任意事業として実施できる「一団地の住宅」
一方、「50戸未満の一団地の住宅地経営を行う場合」には、その事業のための都市計画決定をすることが出来ないし、その事業に公共性を付与することはできません。しかし、その場合の一団地の住宅経営を行う場合、強制権の裏付けは与えられませんが、つまり、都市計画法ではその住宅地経営に公共性を与えられませんが、その事業実施を禁止するわけではなく、その事業は建築基準法による任意事業として行うことになります。

「戸数が50戸未満の一団地経営を実施する場合」は、その住宅地全体を「用途上不可分の関係にある2以上の建築物がある一団地の土地」(建築基準法施行令第1条第一号)として、全体を一敷地として扱うことになります。この住宅地経営は都市計画法で都市施設として定められた「一団地住宅施設と変わりはありません。

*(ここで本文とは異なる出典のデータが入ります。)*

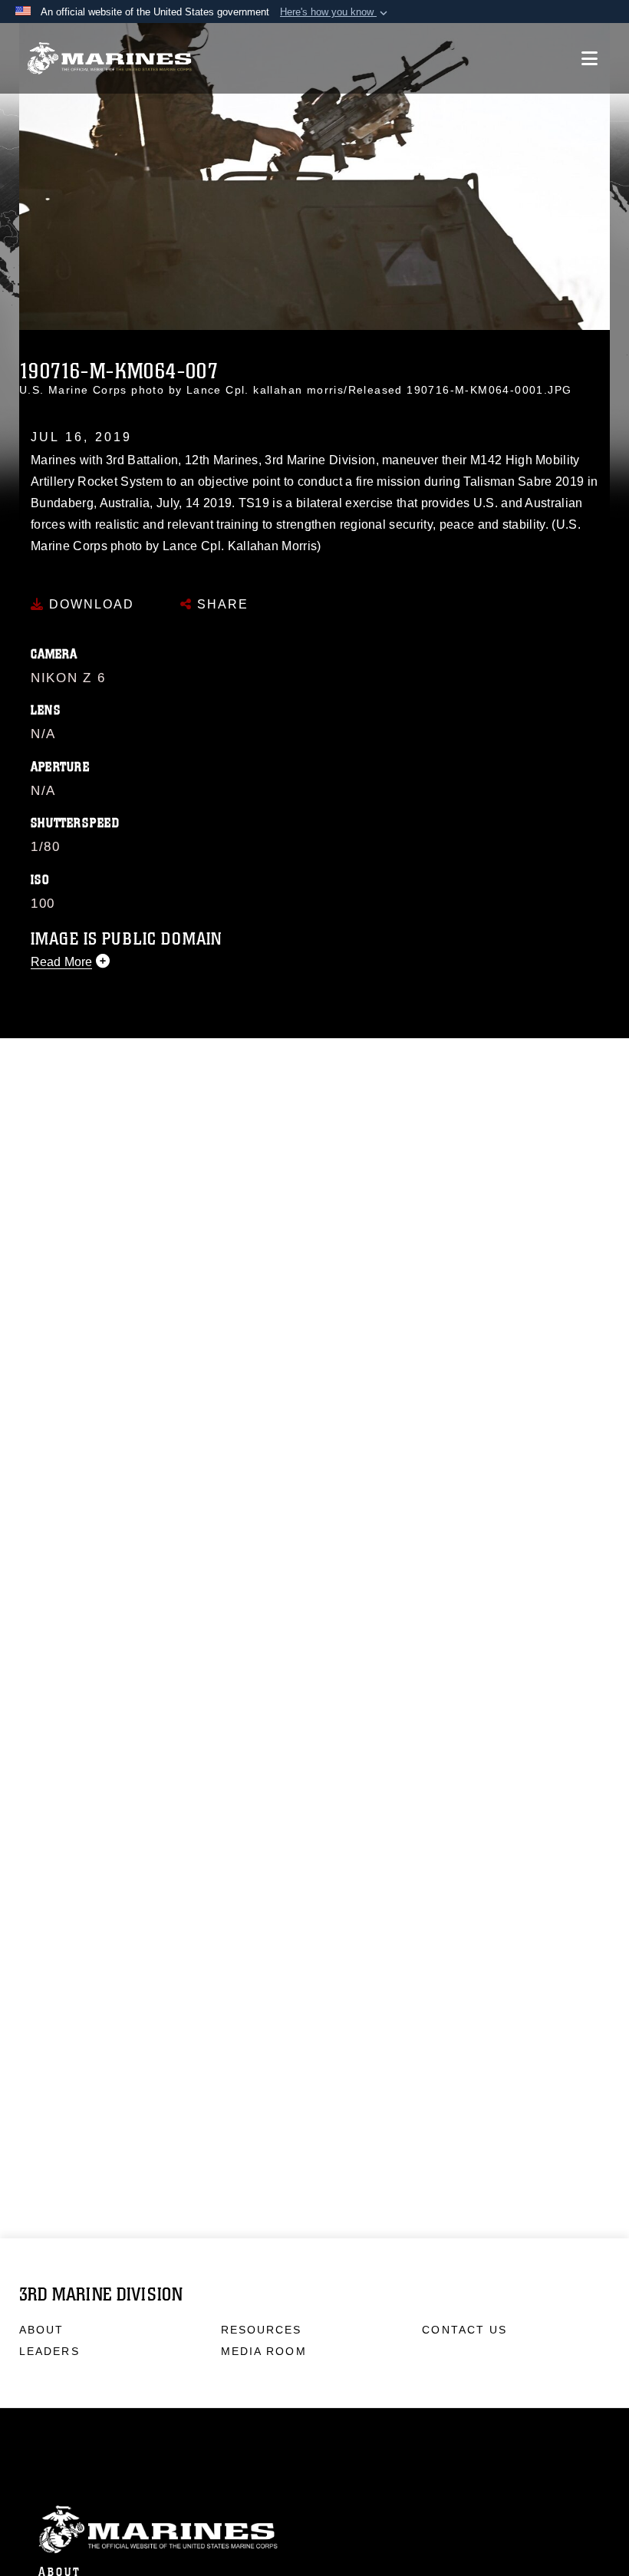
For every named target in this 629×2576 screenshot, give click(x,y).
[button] (335, 12)
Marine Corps (314, 2530)
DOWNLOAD (89, 604)
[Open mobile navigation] (589, 58)
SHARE (221, 604)
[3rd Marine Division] (109, 58)
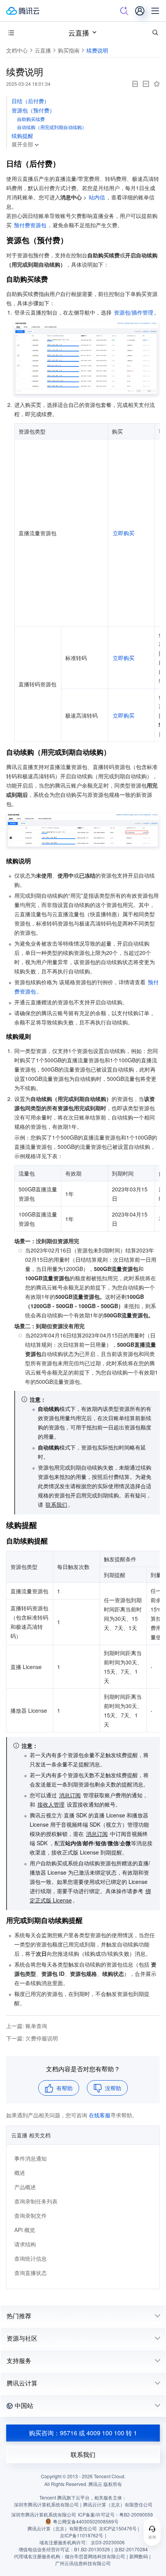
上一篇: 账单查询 (26, 2026)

この扱いは「一団地の官公庁施設」、多数の公社が一段地の土地に建設される学校、コテッジ型の旅館・ホテルのように敷地全体が一人の個人又は法人の経営管理下にある建築群の敷地の扱いと同じです。住宅地の場合、その一団の住宅の敷地が、住宅開発業者又はHOA(ホームオーナーズアソシエイション)により、継続的に全体を経営管理する条件が維持される限り、全体の建築物は一敷地にあるものとみなされます。

しかし、住宅地開発後、その経営管理が住宅所有者によってばらばらに行われるときは、住宅ごとに固有の敷地を定めなければなりません。つまり、HOAが解散したときにはそのような状態になります。しかし、一般的に良い住環境を維持したいと住宅所有者が願っている限り、その住宅居住者で構成されているHOAは解散することはありません。

米国の住宅地開発は、基本的に住宅地経営をHOAが実施することにより維持向上させるため、PUDの例に見るとおり、住宅地全体が有機的な関係のある一団地として扱われます。しかし、HOAが存在せず、地方公共団体の都市計画行政で監督される地域もあり、そこでは「一敷地一建築物」(サブディビジョンコンとロール)の原則の下に、地方自治体の直接的な建築規制を受けます。